E esse é o ego: o reflexo, aquilo que os outros pensam. Se ninguém pensa que
ela tem alguma utilidade, se ninguém a aprecia, se ninguém lhe sorri, então,
também, um ego nasce - um ego doente, triste, rejeitado, como uma ferida,
sentindo-se inferior, sem valor. Isso também é ego. Isso também é um reflexo.
Primeiro a mãe. A mãe, no início, significa o mundo. Depois os outros se
juntarão à mãe, e o mundo irá crescendo. E quanto mais o mundo cresce, mais
complexo o ego se torna, porque muitas opiniões dos outros são refletidas.
O ego é um fenômeno cumulativo, um subproduto do viver com os outros. Se uma
criança vive totalmente sozinha, ela nunca chegará a desenvolver um ego. Mas
isso não vai ajudar. Ela permanecerá como um animal. Isso não significa que ela
virá a conhecer o seu verdadeiro eu, não.
O verdadeiro só pode ser conhecido através do falso, portanto, o ego é uma
necessidade. Temos que passar por ele. Ele é uma disciplina. O verdadeiro só
pode ser conhecido através da ilusão. Você não pode conhecer a verdade
diretamente. Primeiro você tem que conhecer aquilo que não é verdadeiro.
Primeiro você tem que encontrar o falso. Através desse encontro, você se torna
capaz de conhecer a verdade. Se você conhece o falso como falso, a verdade
nascerá em você.
O ego é uma necessidade; é uma necessidade social, é um subproduto social. A
sociedade significa tudo o que está ao seu redor, não você, mas tudo aquilo que
o rodeia. Tudo, menos você, é a sociedade. E todos refletem. Você irá à escola
e o professor refletirá quem você é. Você fará amizade com as outras crianças e
elas refletirão quem você é. Pouco a pouco, todos estarão adicionando algo ao
seu ego, e todos estarão tentando modificá-lo, de modo que você não se torne um
problema para a sociedade.
Eles não estão interessados em você. Eles estão interessados na sociedade. A
sociedade está interessada nela mesma, e é assim que deveria ser. Eles não
estão interessados no fato de que você deveria se tornar um conhecedor de si
mesmo. Interessa-lhes que você se torne uma peça eficiente no mecanismo da
sociedade. Você deveria ajustar-se ao padrão.
Assim, estão interessados em dar-lhe um ego que se ajuste à sociedade.
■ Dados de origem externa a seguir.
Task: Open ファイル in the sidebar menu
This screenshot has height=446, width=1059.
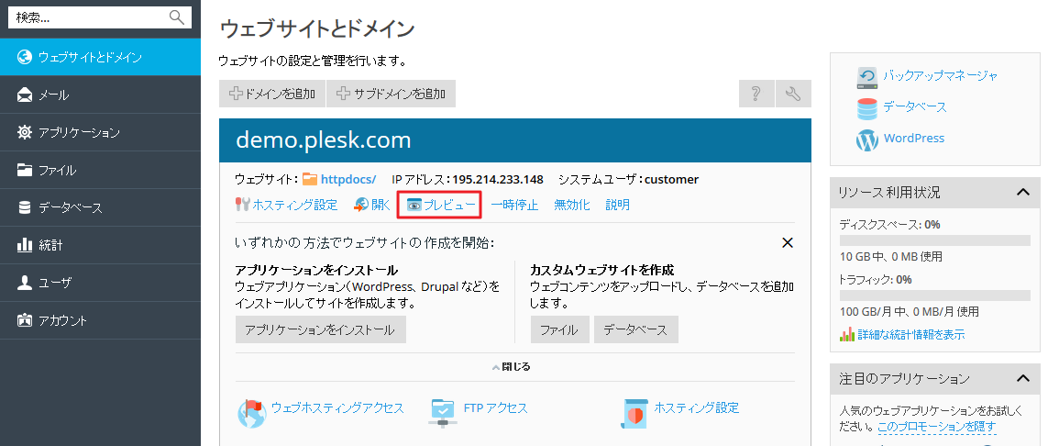Action: (57, 170)
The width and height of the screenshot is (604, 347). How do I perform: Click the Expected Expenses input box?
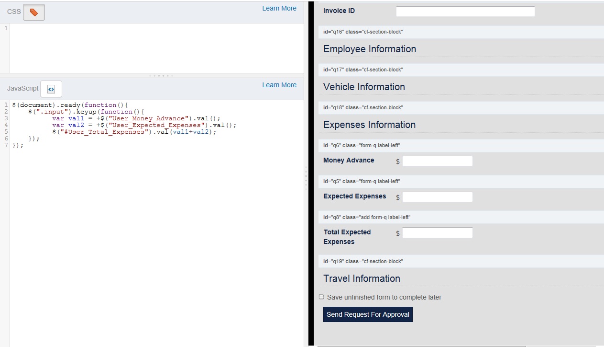tap(437, 197)
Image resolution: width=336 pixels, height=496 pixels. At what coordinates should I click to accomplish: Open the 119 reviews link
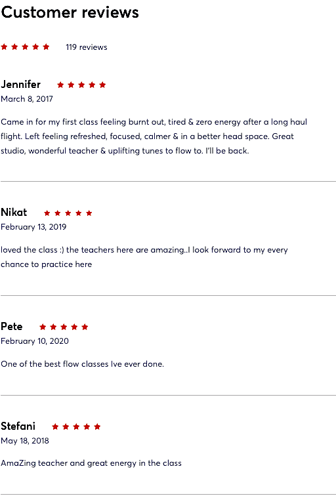pyautogui.click(x=87, y=47)
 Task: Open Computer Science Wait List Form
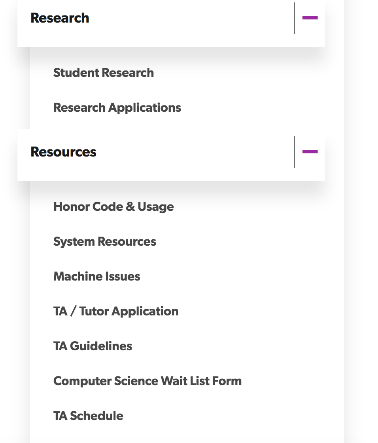pyautogui.click(x=147, y=381)
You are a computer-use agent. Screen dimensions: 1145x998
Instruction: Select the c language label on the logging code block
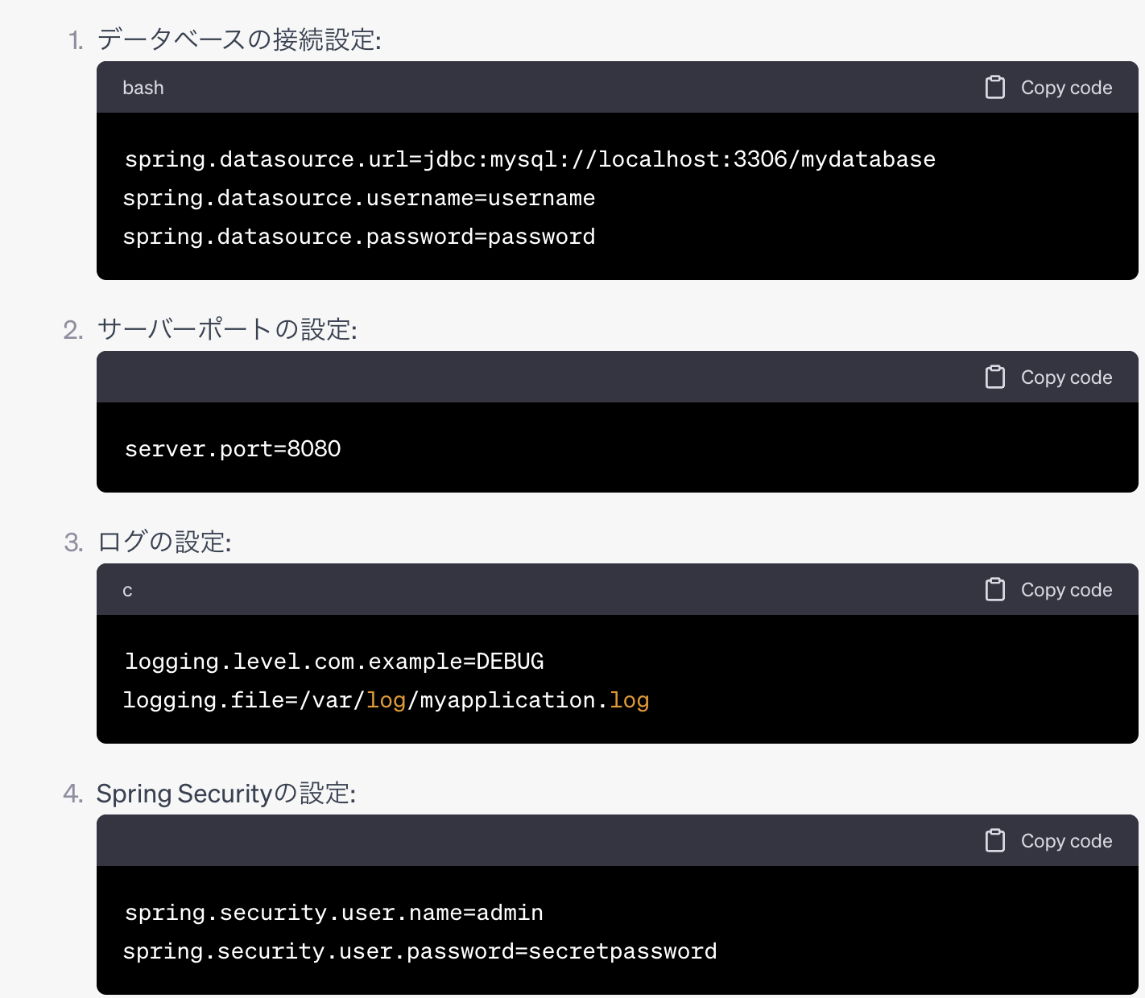(x=126, y=589)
Ensinam-lhe a moralidade. Moralidade significa dar-lhe um ego que se ajuste à
sociedade. Se você for imoral, você será sempre um desajustado em um lugar ou
outro...
Moralidade significa simplesmente que você deve se ajustar à sociedade. Se a
sociedade estiver em guerra, a moralidade muda. Se a sociedade estiver em paz,
existe uma moralidade diferente. A moralidade é uma política social. É
diplomacia. E toda criança deve ser educada de tal forma que ela se ajuste à
sociedade; e isso é tudo, porque a sociedade está interessada em membros
eficientes. A sociedade não está interessada no fato de que você deveria chegar
ao auto-conhecimento.
A sociedade cria um ego porque o ego pode ser controlado e manipulado. O eu
nunca pode ser controlado e manipulado. Nunca se ouviu dizer que a sociedade
estivesse controlando o eu - não é possível.
E a criança necessita de um centro; a criança está absolutamente inconsciente
de seu próprio centro. A sociedade lhe dá um centro e a criança pouco a pouco
fica convencida de que esse é o seu centro, o ego dado pela sociedade.
Uma criança volta para casa. Se ela foi o primeiro lugar de sua sala, a família
inteira fica feliz. Você a abraça e beija; você a coloca sobre os ombros e
começa a dançar e diz 'que linda criança! você é um motivo de orgulho para
nós.' Você está dando um ego para ela, um ego sutil. E se a criança chega em
casa abatida, fracassada, foi um fiasco na sala - ela não passou de ano ou
tirou o último lugar, então ninguém a aprecia e a criança se sente rejeitada.
Ela tentará com mais afinco na próxima vez, porque o centro se sente abalado.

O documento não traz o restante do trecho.